# What is needed
Begin with the line that holds "Where should I click to: Enable checkbox" and repeat each line after it exactly, ending with the last line of the listing.

# Data supplied
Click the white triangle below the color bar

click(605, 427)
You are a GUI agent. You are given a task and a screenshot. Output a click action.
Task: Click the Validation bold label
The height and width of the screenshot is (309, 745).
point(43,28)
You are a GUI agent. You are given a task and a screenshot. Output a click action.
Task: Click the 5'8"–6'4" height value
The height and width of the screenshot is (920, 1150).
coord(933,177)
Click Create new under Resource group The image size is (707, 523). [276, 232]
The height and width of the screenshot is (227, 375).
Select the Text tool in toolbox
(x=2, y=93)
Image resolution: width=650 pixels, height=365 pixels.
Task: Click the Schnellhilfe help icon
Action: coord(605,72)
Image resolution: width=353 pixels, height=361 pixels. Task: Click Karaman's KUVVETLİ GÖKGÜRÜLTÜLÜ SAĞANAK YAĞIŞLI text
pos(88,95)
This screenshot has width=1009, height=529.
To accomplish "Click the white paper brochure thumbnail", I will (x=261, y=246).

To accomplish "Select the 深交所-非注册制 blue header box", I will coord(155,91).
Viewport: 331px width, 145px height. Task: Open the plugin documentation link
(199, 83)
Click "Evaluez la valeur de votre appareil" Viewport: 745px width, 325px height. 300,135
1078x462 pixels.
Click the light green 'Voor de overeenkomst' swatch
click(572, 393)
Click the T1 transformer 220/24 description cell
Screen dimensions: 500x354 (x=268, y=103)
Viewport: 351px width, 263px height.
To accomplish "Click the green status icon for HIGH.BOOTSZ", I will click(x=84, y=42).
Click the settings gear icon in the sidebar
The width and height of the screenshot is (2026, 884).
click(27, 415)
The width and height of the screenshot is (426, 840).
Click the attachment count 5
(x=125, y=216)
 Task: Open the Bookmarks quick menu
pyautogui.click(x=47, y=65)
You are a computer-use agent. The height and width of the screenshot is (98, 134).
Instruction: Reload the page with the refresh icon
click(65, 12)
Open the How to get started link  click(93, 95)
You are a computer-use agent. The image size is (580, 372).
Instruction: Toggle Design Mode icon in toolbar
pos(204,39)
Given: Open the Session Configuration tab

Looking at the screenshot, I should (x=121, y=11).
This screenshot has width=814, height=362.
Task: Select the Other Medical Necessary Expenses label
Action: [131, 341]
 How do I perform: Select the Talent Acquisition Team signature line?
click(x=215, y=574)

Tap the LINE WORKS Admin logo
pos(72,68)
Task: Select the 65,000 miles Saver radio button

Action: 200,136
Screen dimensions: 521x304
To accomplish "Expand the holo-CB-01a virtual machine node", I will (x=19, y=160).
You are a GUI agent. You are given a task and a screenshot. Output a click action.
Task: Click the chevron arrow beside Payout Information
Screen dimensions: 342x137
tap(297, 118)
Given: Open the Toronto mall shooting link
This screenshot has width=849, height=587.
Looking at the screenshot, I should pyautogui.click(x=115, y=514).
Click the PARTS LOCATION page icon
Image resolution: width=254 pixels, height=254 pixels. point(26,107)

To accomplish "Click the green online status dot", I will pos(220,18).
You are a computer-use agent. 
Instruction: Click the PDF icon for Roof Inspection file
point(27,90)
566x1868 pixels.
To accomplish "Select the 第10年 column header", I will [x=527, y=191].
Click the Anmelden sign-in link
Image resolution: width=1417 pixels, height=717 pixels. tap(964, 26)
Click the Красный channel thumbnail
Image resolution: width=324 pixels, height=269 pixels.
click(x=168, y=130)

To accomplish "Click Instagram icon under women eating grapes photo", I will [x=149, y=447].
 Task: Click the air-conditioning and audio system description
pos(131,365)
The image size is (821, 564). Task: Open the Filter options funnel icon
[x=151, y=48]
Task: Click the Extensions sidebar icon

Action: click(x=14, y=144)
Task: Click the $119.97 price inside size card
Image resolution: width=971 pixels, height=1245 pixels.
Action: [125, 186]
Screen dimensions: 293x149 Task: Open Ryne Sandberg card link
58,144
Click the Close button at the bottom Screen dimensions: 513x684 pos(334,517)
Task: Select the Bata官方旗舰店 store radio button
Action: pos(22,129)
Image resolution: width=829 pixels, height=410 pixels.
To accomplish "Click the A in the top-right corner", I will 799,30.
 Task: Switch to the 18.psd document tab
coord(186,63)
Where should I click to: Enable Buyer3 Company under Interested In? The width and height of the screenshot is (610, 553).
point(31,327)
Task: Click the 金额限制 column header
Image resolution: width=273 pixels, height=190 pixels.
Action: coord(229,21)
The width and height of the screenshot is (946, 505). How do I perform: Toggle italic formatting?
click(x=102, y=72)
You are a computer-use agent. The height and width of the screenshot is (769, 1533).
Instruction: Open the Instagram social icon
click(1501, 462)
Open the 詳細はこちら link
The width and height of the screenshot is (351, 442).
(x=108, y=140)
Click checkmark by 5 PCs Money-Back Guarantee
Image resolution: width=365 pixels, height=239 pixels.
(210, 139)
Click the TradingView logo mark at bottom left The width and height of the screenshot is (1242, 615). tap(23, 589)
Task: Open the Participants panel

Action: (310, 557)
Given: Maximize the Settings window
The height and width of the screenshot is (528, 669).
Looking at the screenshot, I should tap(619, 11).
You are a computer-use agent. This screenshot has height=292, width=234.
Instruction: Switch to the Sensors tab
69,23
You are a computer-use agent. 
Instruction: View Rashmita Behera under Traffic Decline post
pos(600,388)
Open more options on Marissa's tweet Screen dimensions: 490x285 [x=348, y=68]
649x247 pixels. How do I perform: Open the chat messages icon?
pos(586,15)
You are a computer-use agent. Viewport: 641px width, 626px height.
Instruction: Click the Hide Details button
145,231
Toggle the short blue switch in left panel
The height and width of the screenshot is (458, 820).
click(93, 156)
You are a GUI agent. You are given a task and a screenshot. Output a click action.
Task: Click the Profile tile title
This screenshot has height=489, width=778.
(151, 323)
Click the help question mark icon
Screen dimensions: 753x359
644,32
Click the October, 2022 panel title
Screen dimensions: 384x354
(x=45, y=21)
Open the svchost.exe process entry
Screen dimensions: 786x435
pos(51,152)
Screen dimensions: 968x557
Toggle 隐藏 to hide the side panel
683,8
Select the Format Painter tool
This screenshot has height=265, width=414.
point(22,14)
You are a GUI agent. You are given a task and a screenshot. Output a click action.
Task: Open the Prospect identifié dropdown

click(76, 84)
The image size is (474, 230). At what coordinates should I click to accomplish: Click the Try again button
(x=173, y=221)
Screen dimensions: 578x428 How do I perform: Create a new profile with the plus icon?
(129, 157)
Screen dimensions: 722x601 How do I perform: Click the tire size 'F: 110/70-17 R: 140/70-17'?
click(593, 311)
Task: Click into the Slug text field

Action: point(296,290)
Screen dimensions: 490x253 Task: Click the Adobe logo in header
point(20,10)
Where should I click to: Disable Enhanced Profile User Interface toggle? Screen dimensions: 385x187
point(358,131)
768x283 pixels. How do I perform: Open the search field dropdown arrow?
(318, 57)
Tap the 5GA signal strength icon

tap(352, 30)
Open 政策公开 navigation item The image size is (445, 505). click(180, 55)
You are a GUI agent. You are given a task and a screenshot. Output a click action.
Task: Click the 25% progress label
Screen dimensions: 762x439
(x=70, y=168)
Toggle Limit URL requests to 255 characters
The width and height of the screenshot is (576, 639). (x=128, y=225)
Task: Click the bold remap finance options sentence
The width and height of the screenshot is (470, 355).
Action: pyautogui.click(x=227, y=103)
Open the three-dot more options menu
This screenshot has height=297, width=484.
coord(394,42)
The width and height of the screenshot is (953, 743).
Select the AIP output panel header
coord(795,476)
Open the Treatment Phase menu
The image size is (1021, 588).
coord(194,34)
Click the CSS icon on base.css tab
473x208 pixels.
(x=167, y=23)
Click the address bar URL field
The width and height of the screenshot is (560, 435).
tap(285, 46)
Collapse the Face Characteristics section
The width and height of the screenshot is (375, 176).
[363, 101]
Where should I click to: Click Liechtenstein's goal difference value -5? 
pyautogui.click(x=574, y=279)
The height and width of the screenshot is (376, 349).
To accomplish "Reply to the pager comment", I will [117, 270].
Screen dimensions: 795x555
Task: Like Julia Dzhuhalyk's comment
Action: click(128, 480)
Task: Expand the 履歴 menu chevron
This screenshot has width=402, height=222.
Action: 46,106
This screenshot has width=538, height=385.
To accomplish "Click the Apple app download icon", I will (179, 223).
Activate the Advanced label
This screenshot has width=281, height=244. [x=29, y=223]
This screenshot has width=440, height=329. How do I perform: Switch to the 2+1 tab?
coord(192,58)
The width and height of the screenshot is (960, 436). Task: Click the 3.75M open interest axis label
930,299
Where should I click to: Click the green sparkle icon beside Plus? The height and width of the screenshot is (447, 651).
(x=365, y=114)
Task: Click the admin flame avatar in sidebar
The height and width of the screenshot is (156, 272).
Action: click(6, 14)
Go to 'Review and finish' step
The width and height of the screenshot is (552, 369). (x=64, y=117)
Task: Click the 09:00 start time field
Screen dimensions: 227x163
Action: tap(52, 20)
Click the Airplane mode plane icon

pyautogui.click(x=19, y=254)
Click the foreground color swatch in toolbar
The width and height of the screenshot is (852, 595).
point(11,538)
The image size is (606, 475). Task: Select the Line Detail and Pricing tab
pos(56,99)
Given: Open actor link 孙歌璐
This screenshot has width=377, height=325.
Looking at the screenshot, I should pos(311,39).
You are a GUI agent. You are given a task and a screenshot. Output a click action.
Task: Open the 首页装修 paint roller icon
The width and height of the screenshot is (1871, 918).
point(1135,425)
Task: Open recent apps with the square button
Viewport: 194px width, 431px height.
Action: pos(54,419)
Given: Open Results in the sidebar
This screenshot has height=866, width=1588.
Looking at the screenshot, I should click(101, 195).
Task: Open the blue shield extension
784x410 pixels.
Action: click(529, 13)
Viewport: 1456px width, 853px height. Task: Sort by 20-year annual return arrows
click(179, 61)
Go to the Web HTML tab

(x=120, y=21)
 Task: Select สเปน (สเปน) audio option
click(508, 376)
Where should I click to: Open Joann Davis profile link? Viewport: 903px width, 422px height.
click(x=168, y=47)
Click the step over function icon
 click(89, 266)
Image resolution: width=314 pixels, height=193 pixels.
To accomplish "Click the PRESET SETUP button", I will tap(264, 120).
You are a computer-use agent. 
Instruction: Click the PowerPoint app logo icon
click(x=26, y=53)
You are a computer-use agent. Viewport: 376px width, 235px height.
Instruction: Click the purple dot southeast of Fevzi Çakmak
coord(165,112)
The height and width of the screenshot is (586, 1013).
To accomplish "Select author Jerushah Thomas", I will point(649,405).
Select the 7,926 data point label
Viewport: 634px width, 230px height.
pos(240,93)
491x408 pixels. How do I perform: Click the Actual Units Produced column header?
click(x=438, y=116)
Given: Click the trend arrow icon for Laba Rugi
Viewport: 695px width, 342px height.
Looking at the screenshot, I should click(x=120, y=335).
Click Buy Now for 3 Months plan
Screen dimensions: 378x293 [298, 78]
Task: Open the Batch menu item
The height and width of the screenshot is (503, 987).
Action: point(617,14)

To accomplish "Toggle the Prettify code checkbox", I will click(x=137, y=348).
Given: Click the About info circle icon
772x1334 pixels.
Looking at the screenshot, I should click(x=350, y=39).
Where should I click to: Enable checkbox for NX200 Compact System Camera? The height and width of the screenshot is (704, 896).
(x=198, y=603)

# Response to this task
Where should I click to: Enable checkbox for NX200 Compact System Camera? The height and width of the screenshot is (704, 896).
(x=198, y=603)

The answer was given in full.